◆ Text extract ◆

******

# Two Yankees swapped wives 44 years ago. Still married?



## Truthseeker1 (Jul 17, 2013)

Can you imagine swapping your entire family? I do find this quote precious: 

*"He said he’d rather get “the truth” out and do his best to dismiss the common notion that the two families had done something sordid.

“It’s a love story,” he said. “It wasn’t anything dirty.”"*

_______________________________________________

Two New York Yankees swapped wives 44 years ago. Still married?

Joe Capozzi Palm Beach Post Staff Writer 

One of baseball’s biggest blockbuster trades was announced to the world 44 years ago this month at old Fort Lauderdale Stadium — and it involved more than just players.

Fritz Peterson and his close friend, fellow New York Yankees pitcher Mike Kekich, had swapped wives — and children and dogs.

“Actually, it was a husband trade — Mike for me or me for Mike,” Peterson recalled with a laugh in an interview in 2013.

Although it became public in March 1973, the swap actually occurred in the summer of ‘72.

“It just happened. It wasn’t planned,” said Peterson, who won 109 games for the Yankees and pitched in the 1970 All-Star Game.

Peterson said at the time that he preferred to not talk about it. But if people ask, as they often have for the last 44 years, he doesn’t mind answering.

He said he’d rather get “the truth” out and do his best to dismiss the common notion that the two families had done something sordid.

“It’s a love story,” he said. “It wasn’t anything dirty.”

Peterson has been married to Susanne Kekich since 1974.

“I could not be happier with anybody in the world. ‘Mama’ and I go out and party every night,” he said. “We’re still on the honeymoon, and it has been a real blessing.”

Kekich and Marilyn Peterson moved in together in 1972, but they split up a few years later without getting married.

“That’s the only thing I feel bad for, that they didn’t work out because we all figured it could all work out,” Peterson said.

A fateful evening

The families both lived in New Jersey and had been friends since 1969.

“We were invited to a party at Maury Allen’s house on a Saturday night, July the 15th, 1972,” Peterson said.

“During the party, we all had a couple of beers and were having a great time. When we were deciding to leave, we had driven two different cars and happened to park behind each other out in the street. I said to my wife, Marilyn, ‘Why don’t you ride with Mike to the diner in Fort Lee, N.J., and I’ll take Susanne with me and we’ll meet there and then we’ll go home from there?’

“We did that, and we had so much fun together, Susanne and I and Mike and Marilyn, that we decided, ‘Hey, this is fun, let’s do it again.’ We did it the next night. We went out to the Steak and Ale in Fort Lee. Mike and Marilyn left early and Susanne and I stayed and had a few drinks and ate.

******

◆ Dataset excerpt ◆
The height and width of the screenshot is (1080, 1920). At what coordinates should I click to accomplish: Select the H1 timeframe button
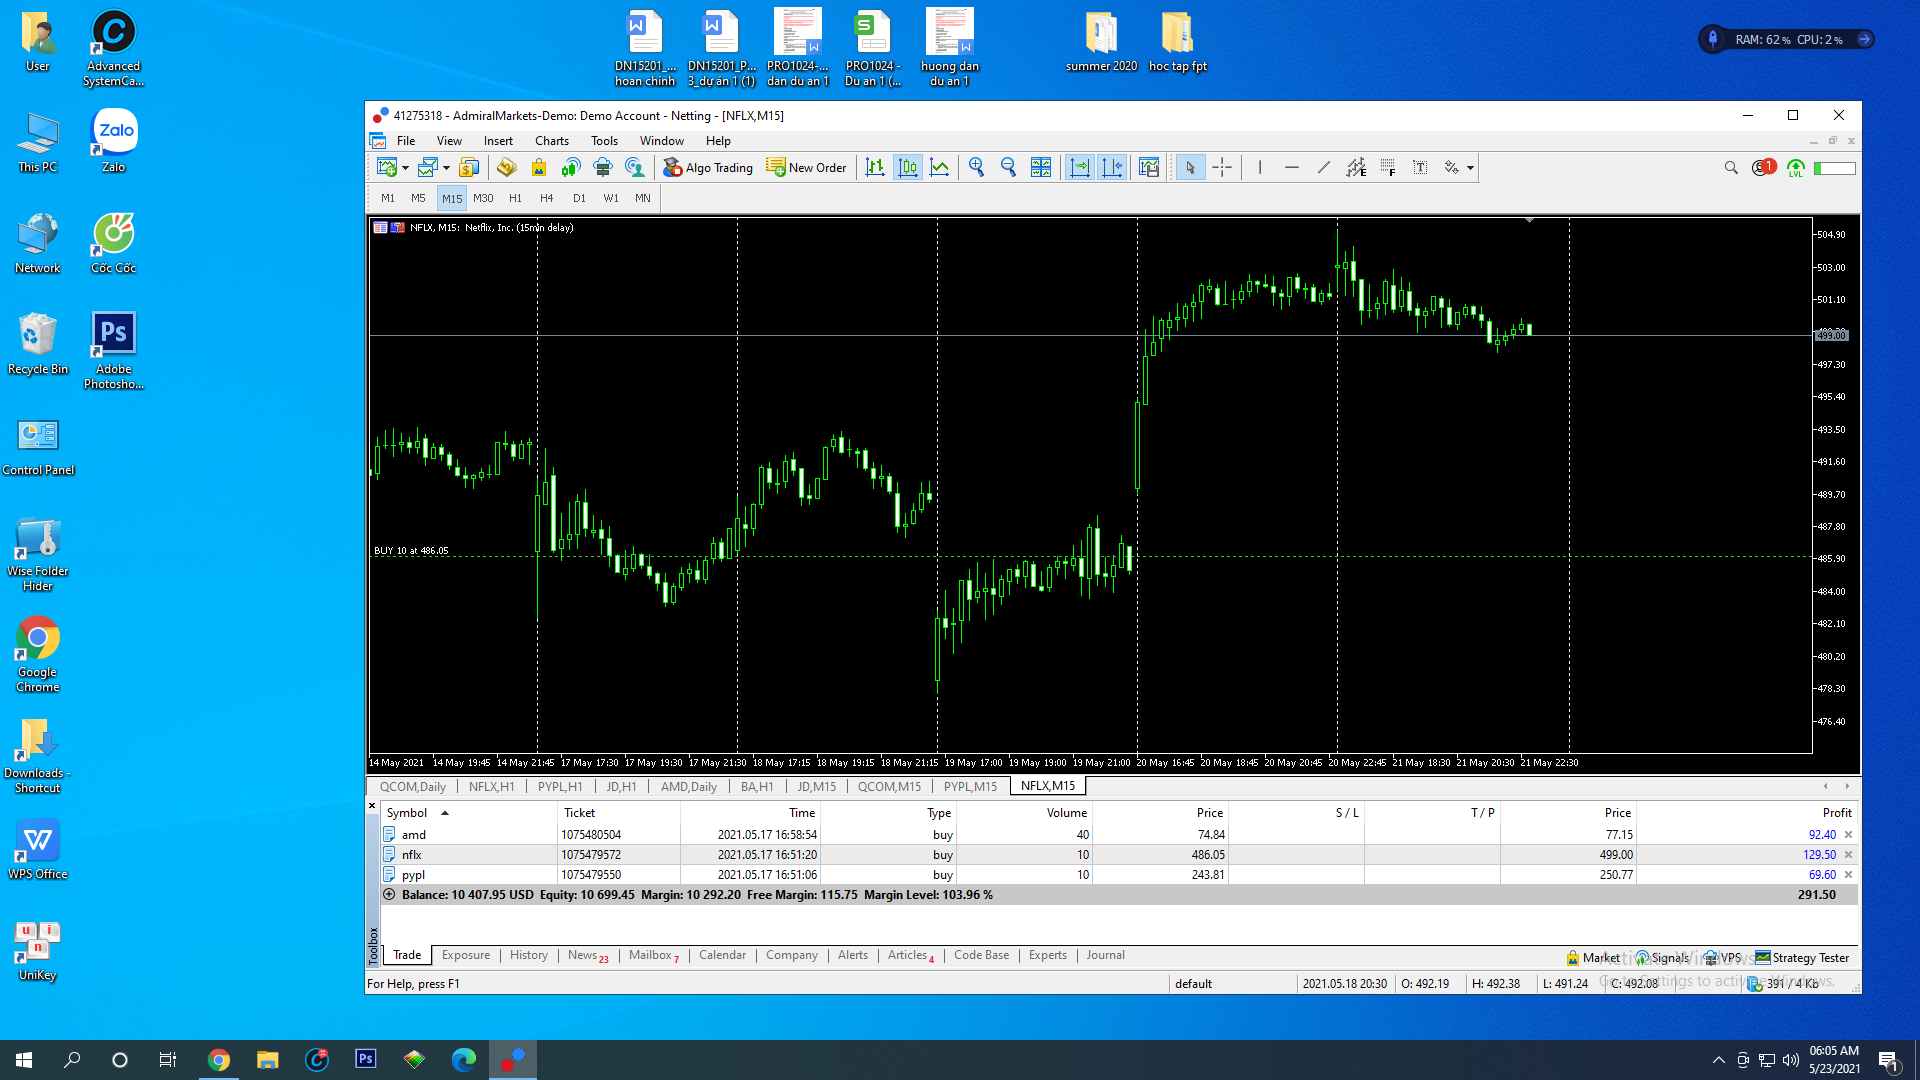[x=515, y=198]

******

◆ To be done ◆
For each statement, write yes or no for whether it agrees with the thread about the two Yankees pitchers, and quote the words from the thread that decide it: (a) The swap became public in March 1973. (b) Mike Kekich and Marilyn Peterson eventually married. (c) The party that started it all was held at Maury Allen's house. The listing can be set aside.

◆ Answer to the task ◆
(a) Yes: "Although it became public in March 1973, the swap actually occurred in the summer of ‘72."
(b) No: "they split up a few years later without getting married."
(c) Yes: "We were invited to a party at Maury Allen’s house on a Saturday night, July the 15th, 1972"